Working data:

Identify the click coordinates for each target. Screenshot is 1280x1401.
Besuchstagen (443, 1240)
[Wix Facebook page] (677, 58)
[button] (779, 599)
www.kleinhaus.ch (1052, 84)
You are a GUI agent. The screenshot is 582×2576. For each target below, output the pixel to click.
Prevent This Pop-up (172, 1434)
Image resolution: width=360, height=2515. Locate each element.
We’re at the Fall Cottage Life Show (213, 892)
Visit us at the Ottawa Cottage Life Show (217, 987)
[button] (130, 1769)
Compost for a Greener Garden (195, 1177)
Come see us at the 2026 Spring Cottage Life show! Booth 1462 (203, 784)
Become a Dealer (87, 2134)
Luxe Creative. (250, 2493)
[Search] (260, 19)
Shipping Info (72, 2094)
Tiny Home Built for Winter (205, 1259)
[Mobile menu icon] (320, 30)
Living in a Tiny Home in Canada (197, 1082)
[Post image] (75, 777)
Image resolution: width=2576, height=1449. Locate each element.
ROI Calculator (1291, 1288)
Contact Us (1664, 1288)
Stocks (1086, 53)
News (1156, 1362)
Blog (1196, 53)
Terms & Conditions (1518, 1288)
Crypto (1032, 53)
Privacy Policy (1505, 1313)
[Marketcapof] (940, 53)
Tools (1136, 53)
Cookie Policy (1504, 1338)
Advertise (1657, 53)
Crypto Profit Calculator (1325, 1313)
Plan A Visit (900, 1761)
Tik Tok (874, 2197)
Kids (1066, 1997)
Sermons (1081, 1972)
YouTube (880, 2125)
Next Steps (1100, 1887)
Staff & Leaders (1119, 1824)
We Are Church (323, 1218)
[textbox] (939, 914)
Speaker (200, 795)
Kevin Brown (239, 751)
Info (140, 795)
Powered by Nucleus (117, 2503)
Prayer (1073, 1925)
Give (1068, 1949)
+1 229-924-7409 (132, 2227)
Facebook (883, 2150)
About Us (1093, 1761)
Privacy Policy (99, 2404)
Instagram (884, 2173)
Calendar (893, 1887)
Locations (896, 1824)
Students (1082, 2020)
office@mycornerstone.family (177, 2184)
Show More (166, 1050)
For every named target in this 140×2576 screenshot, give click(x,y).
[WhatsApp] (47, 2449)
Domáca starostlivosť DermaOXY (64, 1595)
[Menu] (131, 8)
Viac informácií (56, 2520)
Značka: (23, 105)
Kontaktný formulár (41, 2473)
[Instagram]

What the task requires: Copy out the entire listing word for word. Keep every line as it is.

Response below:
Identify the click coordinates for each target. Screenshot is 1280x1401.
Besuchstagen (443, 1240)
[Wix Facebook page] (677, 58)
[button] (779, 599)
www.kleinhaus.ch (1052, 84)
You are a GUI agent. The screenshot is 582×2576. For each target below, output the pixel to click.
Prevent This Pop-up (172, 1434)
Image resolution: width=360, height=2515. Locate each element.
We’re at the Fall Cottage Life Show (213, 892)
Visit us at the Ottawa Cottage Life Show (217, 987)
[button] (130, 1769)
Compost for a Greener Garden (195, 1177)
Come see us at the 2026 Spring Cottage Life show! Booth 1462 (203, 784)
Become a Dealer (87, 2134)
Luxe Creative. (250, 2493)
[Search] (260, 19)
Shipping Info (72, 2094)
Tiny Home Built for Winter (205, 1259)
[Mobile menu icon] (320, 30)
Living in a Tiny Home in Canada (197, 1082)
[Post image] (75, 777)
Image resolution: width=2576, height=1449. Locate each element.
ROI Calculator (1291, 1288)
Contact Us (1664, 1288)
Stocks (1086, 53)
News (1156, 1362)
Blog (1196, 53)
Terms & Conditions (1518, 1288)
Crypto (1032, 53)
Privacy Policy (1505, 1313)
[Marketcapof] (940, 53)
Tools (1136, 53)
Cookie Policy (1504, 1338)
Advertise (1657, 53)
Crypto Profit Calculator (1325, 1313)
Plan A Visit (900, 1761)
Tik Tok (874, 2197)
Kids (1066, 1997)
Sermons (1081, 1972)
YouTube (880, 2125)
Next Steps (1100, 1887)
Staff & Leaders (1119, 1824)
We Are Church (323, 1218)
[textbox] (939, 914)
Speaker (200, 795)
Kevin Brown (239, 751)
Info (140, 795)
Powered by Nucleus (117, 2503)
Prayer (1073, 1925)
Give (1068, 1949)
+1 229-924-7409 (132, 2227)
Facebook (883, 2150)
About Us (1093, 1761)
Privacy Policy (99, 2404)
Instagram (884, 2173)
Calendar (893, 1887)
Locations (896, 1824)
Students (1082, 2020)
office@mycornerstone.family (177, 2184)
Show More (166, 1050)
For every named target in this 140×2576 screenshot, give click(x,y).
[WhatsApp] (47, 2449)
Domáca starostlivosť DermaOXY (64, 1595)
[Menu] (131, 8)
Viac informácií (56, 2520)
Značka: (23, 105)
Kontaktný formulár (41, 2473)
[Instagram]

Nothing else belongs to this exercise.